Keep in mind my examples are all coming from quant finance use cases. I'm sure sir Avi and Prof Duffy can highlight other cases.
Large Data Structures: Use heap memory for order books, price matrices, and data structures that handle historical price data, as these can easily grow large with high-frequency trading data or long backtesting periods. Learned this lesson all too painfully!
Dynamic Sizing: In finance applications since we often deal with datasets of unknown or varying size (e.g., market data, trades, or order flow), the heap is useful when data structures need to expand dynamically.

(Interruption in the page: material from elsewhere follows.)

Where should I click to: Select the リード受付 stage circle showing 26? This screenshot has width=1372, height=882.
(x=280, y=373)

Persistence Across Trades and Positions: If an object, like a position or a trade, needs to persist beyond a single function or class, allocate it on the heap to ensure it remains accessible across modules or parts of your application.
Parallel Processing: For multi-threaded operations, like parallelized Monte Carlo simulations or batch processing of trades, heap allocation allows shared data structures to be accessed safely by multiple threads. This one is a life saver to remember.

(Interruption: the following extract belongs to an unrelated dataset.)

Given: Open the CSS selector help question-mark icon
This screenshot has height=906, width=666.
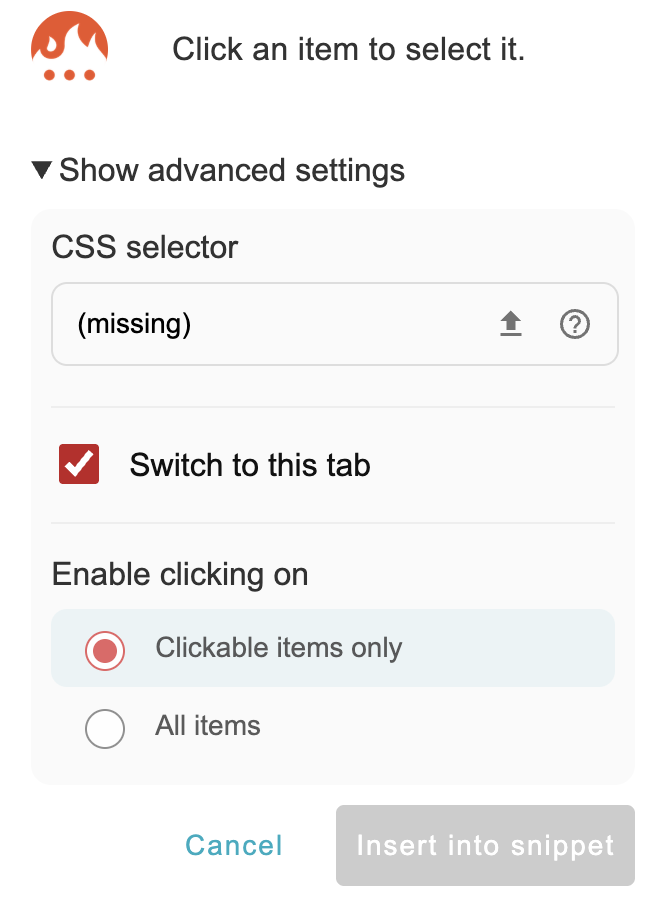Looking at the screenshot, I should point(575,324).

Optimization with Custom Allocators: In performance-sensitive areas, custom allocators (often used with heap-allocated data) can optimize latency and memory layout, crucial for low-latency trading systems or real-time risk calculations. Sir Avi might have specific ideas from FX high frequency land.
Avoiding Stack Overflow: For deeply nested calculations or recursive functions, especially in algorithmic trading, use the heap to avoid stack overflow risks when handling complex data structures.
Library and API Interactions: Many finance libraries (like QuantLib) use heap allocation for compatibility and extensibility, particularly for structures that require frequent updates, such as option pricing trees or volatility surfaces. Quantlib is a great lib to play with also btw.
By no means a complete list but hopefully tickles the brain a bit to get you thinking about these type of things.